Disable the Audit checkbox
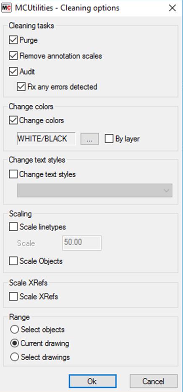Viewport: 183px width, 392px height. 13,72
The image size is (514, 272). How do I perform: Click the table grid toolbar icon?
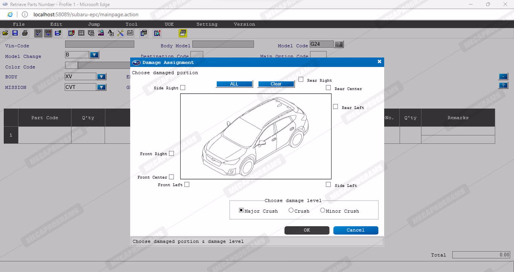click(x=81, y=33)
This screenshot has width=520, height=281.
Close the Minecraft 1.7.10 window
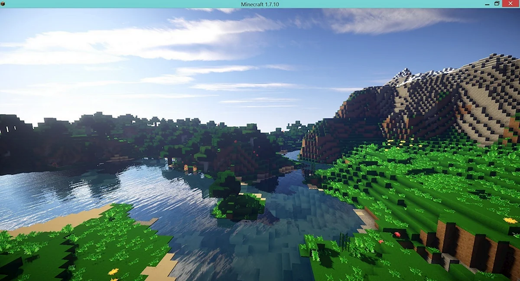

______

About this exercise. Once more, give the listing above exactly, leaving each picture out.

Response.
Disable the Audit checkbox
Viewport: 183px width, 392px height. 13,72
The image size is (514, 272). How do I perform: Click the table grid toolbar icon?
click(x=81, y=33)
This screenshot has width=520, height=281.
Close the Minecraft 1.7.10 window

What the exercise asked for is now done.